You probably already know that iron and maintaining a healthy iron level is important, but do you know why?
Iron is a mineral that allows the body to perform a number of vital functions: most notably, iron, along with hemoglobin and myoglobin, helps deliver oxygen throughout the body and helps the muscles store oxygen (6). Staying within a safe range is important as having too little (or too much) iron is unhealthy and may hinder your body’s ability to perform these functions as well.

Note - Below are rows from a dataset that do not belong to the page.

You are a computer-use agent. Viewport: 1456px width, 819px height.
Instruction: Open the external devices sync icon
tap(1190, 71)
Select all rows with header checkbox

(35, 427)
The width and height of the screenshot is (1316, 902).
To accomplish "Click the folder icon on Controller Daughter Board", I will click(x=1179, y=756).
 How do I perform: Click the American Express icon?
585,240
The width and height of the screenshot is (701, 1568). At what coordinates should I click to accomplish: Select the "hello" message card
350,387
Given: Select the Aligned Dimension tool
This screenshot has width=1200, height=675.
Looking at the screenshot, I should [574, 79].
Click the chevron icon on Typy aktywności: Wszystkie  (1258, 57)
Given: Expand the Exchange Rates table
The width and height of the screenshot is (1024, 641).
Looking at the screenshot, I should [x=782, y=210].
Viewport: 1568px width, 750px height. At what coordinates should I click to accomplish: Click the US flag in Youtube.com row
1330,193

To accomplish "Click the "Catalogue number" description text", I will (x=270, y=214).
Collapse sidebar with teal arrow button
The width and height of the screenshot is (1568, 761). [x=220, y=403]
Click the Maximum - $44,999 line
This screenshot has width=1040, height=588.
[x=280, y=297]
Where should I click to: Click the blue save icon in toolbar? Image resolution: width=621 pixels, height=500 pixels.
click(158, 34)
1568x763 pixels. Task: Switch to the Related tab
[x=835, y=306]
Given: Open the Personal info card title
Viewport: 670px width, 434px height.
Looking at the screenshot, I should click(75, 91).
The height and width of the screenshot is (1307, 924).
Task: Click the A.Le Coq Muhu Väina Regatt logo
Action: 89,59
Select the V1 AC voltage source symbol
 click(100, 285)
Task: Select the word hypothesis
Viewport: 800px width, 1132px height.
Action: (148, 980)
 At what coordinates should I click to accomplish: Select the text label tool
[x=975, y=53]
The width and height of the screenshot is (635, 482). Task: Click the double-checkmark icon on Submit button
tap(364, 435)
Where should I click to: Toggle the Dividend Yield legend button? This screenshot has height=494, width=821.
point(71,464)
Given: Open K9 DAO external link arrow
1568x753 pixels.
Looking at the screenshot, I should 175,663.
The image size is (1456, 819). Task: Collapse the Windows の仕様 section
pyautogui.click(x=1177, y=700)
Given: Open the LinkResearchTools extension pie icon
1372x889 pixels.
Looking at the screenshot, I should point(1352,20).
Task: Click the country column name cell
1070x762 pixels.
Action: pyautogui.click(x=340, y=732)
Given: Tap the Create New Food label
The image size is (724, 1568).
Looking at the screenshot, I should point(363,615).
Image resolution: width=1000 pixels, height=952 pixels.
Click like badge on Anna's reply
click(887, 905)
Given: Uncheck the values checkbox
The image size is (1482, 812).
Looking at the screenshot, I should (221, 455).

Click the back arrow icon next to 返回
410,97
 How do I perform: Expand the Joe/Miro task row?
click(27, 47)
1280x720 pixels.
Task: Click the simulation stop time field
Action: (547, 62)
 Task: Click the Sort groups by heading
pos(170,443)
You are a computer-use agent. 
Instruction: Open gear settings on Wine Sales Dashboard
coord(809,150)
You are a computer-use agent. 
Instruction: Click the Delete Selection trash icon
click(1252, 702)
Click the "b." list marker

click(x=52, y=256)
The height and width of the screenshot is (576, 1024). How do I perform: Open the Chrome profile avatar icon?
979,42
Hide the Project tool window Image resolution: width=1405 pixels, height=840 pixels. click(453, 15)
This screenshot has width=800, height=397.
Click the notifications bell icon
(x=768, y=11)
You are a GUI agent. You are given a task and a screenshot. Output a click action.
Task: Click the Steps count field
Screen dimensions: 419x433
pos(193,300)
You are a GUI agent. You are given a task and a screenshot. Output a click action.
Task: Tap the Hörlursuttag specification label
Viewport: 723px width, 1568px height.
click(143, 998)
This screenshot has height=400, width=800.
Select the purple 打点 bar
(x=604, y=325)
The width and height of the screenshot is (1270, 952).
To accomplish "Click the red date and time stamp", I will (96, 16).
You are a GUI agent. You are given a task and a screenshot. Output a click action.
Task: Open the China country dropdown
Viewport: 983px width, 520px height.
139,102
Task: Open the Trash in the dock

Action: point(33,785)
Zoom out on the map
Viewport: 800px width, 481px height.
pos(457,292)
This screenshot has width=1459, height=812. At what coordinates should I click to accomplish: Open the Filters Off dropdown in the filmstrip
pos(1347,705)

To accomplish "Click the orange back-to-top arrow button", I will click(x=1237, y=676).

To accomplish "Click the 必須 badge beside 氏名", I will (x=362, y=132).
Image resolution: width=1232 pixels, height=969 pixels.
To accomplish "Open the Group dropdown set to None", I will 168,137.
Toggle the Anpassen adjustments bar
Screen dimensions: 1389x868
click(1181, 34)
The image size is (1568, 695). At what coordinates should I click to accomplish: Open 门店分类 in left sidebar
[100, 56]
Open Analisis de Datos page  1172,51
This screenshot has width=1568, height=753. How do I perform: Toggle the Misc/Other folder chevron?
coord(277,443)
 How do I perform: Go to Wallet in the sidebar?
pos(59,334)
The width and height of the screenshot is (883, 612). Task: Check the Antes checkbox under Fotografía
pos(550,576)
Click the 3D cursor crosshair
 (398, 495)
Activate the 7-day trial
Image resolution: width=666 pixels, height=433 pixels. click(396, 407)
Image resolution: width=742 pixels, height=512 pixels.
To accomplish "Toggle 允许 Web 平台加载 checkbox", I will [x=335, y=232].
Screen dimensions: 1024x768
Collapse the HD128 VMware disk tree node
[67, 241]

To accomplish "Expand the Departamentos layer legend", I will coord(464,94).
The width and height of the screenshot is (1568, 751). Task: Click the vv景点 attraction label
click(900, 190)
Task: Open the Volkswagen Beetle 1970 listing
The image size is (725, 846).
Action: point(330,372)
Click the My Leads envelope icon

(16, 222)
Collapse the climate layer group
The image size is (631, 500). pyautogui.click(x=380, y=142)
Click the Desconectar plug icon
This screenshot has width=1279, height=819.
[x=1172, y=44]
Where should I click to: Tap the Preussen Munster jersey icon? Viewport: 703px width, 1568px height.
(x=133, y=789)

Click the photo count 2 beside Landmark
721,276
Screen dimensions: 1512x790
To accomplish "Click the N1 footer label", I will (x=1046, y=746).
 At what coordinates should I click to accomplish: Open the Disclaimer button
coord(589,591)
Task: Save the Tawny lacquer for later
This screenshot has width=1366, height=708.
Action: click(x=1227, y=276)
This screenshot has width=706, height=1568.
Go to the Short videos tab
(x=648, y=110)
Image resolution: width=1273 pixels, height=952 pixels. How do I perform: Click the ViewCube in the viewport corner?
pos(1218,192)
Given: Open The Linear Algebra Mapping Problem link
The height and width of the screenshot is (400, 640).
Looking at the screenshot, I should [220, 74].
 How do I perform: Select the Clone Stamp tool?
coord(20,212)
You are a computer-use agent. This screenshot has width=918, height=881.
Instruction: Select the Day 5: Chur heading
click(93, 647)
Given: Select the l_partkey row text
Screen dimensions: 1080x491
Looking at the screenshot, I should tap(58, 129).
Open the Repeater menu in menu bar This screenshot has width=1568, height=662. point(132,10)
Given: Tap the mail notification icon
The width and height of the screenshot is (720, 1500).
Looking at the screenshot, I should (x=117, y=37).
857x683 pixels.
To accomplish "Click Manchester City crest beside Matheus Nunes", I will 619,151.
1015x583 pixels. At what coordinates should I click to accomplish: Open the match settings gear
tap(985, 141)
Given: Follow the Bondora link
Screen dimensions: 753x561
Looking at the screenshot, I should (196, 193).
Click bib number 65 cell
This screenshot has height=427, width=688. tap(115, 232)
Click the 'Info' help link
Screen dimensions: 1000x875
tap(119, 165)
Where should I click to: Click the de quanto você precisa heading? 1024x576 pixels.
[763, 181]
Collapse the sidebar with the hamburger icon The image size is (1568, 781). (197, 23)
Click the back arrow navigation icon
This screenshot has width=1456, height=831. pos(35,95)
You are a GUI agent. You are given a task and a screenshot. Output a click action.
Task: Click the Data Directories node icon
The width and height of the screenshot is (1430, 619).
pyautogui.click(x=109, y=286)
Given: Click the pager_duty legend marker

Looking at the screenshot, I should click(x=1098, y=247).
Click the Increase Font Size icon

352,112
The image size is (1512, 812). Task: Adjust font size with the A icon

Iron Deficiency and Anemia
Having healthy iron levels is important; if you do not get enough iron, you may develop anemia, a common blood disorder in which your body either does not have enough red blood cells, or your red blood cells do not function properly (such as not delivering enough oxygen throughout your body) (3). Anemia can cause someone to feel tired or weak; it may also cause shortness of breath, dizziness, headaches, or an irregular heartbeat (9).
While anemia can be caused by a number of sources, iron-deficiency anemia is the most common type of anemia (3). This type of anemia occurs when your body does not have enough iron.
How Does Iron Affect my Ability to Donate?
While donating blood saves countless lives, donating also removes iron from your body. This is why it’s important that we test our donors prior to donating in order to ensure that they have a healthy enough level of red blood cells in order to donate safely. The test we perform prior to all donations is called a hematocrit test; this test measures how much of a person’s blood is made up of red blood cells (13).
There are certain groups of people that naturally have a higher risk of iron deficiency. Young donors (male and female donors between the ages of 16-24) are among the highest risk for iron deficiency (1).
Other at-risk donors include:
- premenopausal females
- · high-frequency donors:
- males who donate three or more times in 12 months
- females who donate two or more times in 12 months
- donors who test near the minimum requirement on the hematocrit test
How Often Should At-Risk Donors Donate?
In order to maintain healthy iron levels, we suggest that donors between the ages of 16-17 donate up to two times a year and donors between the ages of 18-24 donate up to three times a year.
The frequency that other at-risk donors may donate depends on the donor. When you come in to donate, you will speak with a member of our collections staff who will be happy to go over your eligibility at that time.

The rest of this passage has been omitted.